Since XML is emerging as a universal format for data interchange among disparate applications, it is natural for queries that cross application boundaries to be framed in terms of the XML representation of data. In other words, if an application is viewed as a source of information in XML format, it is logical to pose queries against that XML format. This is the basic reason why a query language for XML data is extremely important in a connected world.
Recognizing the importance of an XML query language, the World Wide Web Consortium (W3C)[W3C] organized a query language workshop called QL'98[QL98], which was held in Boston in December 1998. The workshop attracted nearly a hundred participants and fostered sixty-six papers investigating various aspects of querying XML data. One of the long-term outcomes of the workshop was the creation of a W3C working group for XML Query [XQ-WG]. This working group, chaired by Paul Cotton, met for the first time in September 1999. Its initial charter called for the specification of a formal data model and query language for XML, to be coordinated with existing W3C standards such as XML Schema [SCHEMA], XML Namespaces [NAMESP], XML Information Set [INFOSET], and XSLT [XSLT]. The purpose of the new query language was to provide a flexible facility to extract information from real and virtual XML documents. Approximately forty participants became members of the working group, representing about twenty-five different companies, along with a W3C staff member to provide logistical support.
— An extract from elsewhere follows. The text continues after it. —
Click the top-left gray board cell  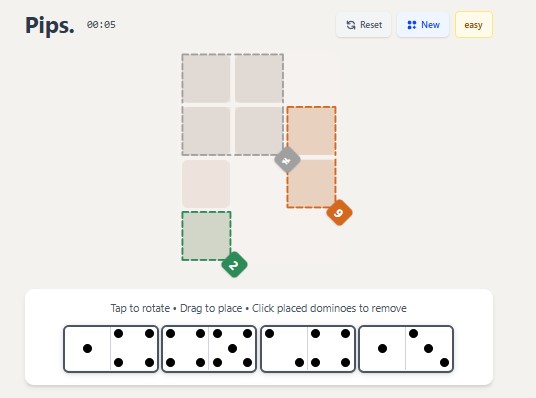pyautogui.click(x=206, y=78)
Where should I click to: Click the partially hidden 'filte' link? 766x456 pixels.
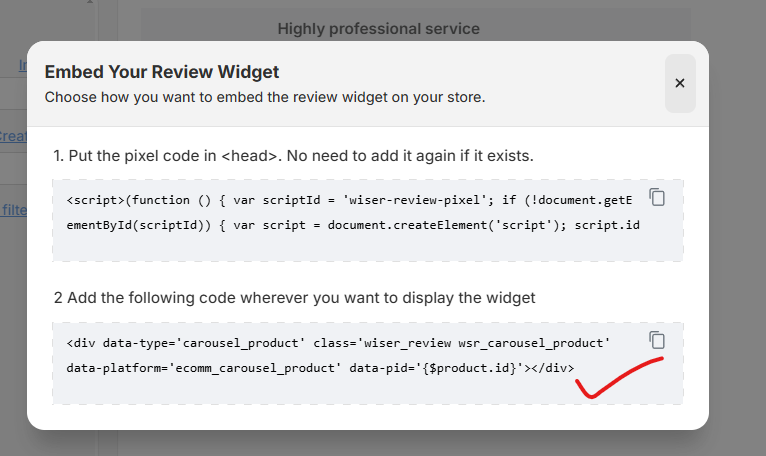[14, 209]
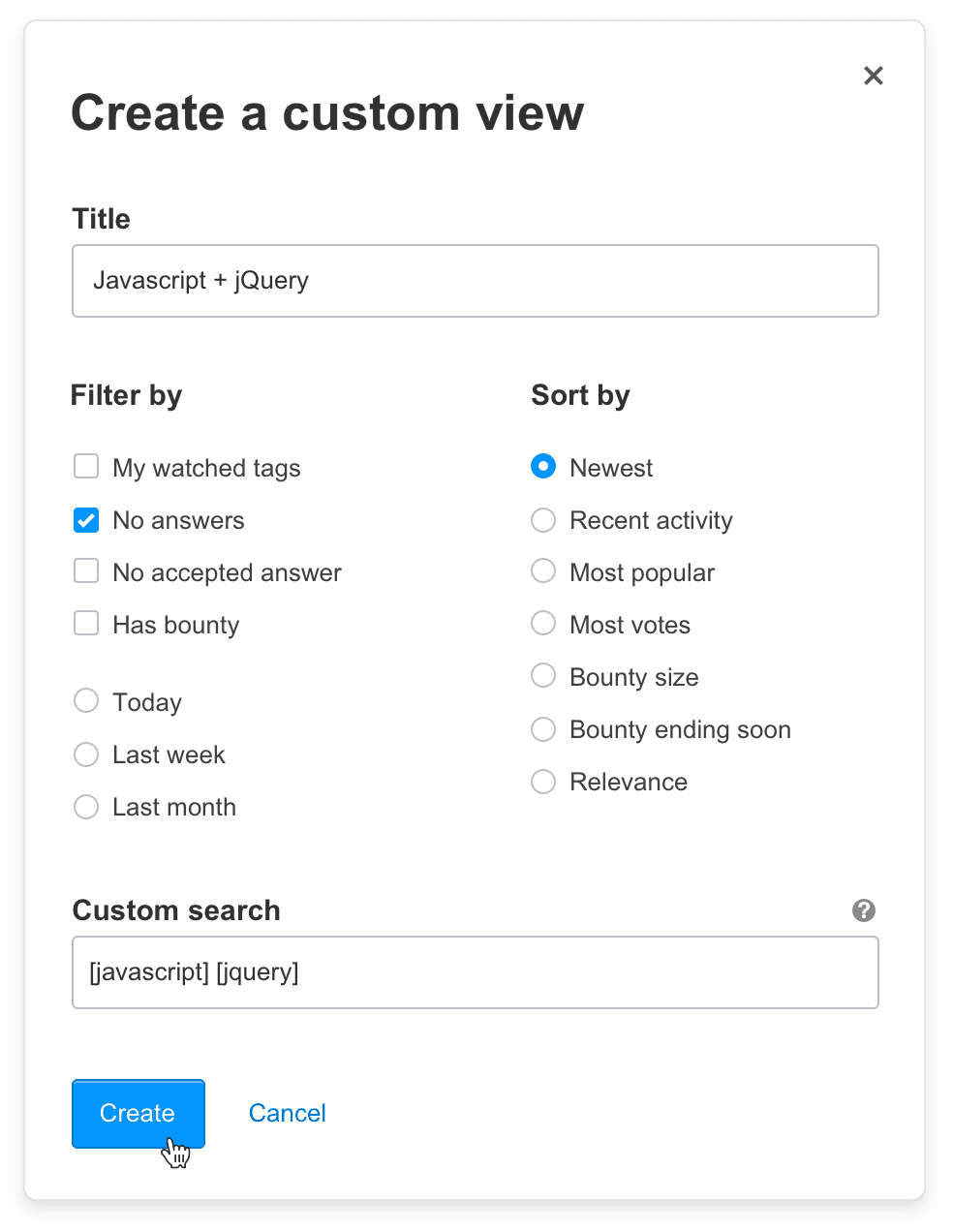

One of the earliest activities of the Query working group was to draw up a formal statement of requirements for an XML query language [XQ-REQ]. This document was quickly followed by a set of use cases [XQ-USE] that described diverse usage scenarios for the new language, including specific queries and expected results. The XML Query Working Group undertook to define a language with two alternative syntaxes: a keyword-based syntax called XQuery [XQ-LANG], optimized for human reading and writing, and an XML-based syntax called XQueryX [XQ-X], optimized for machine generation. This chapter describes only the keyword-based XQuery syntax, which has been the major focus of the working group.
Creating a new query language is a serious business. Many person-years have been spent in defining XQuery, and many more will be spent on its implementation. If the language is successful, developers of web-based applications will use it for many years to come. A successful query language can enhance productivity and serve as a unifying influence in the growth of an industry. On the other hand, a poorly designed language can inhibit the acceptance of an otherwise promising technology. The designers of XQuery took their responsibilities very seriously, not only in the interest of their individual companies but also in order to make a contribution to the industry as a whole.
The purpose of this chapter is to discuss the major influences on the design of the XQuery language. A tutorial introduction to XQuery appears in Chapter 1. Some of the influences on XQuery were principles of computer language design. Others were related languages, interfaces, and standards. Still others were "watershed issues" that were debated by the working group and resolved in ways that guided the evolution of the language. We discuss several of these watershed issues in detail, including the alternatives that were considered and the reasons for the final resolution.
This chapter is based on the most recent XQuery specification at the time of publication. At this time, the broad outline of the language can be considered to be reasonably stable. However, readers should be cautioned that XQuery is still a work in progress, and the design choices discussed here are subject to change until the language has been approved and published as a W3C recommendation.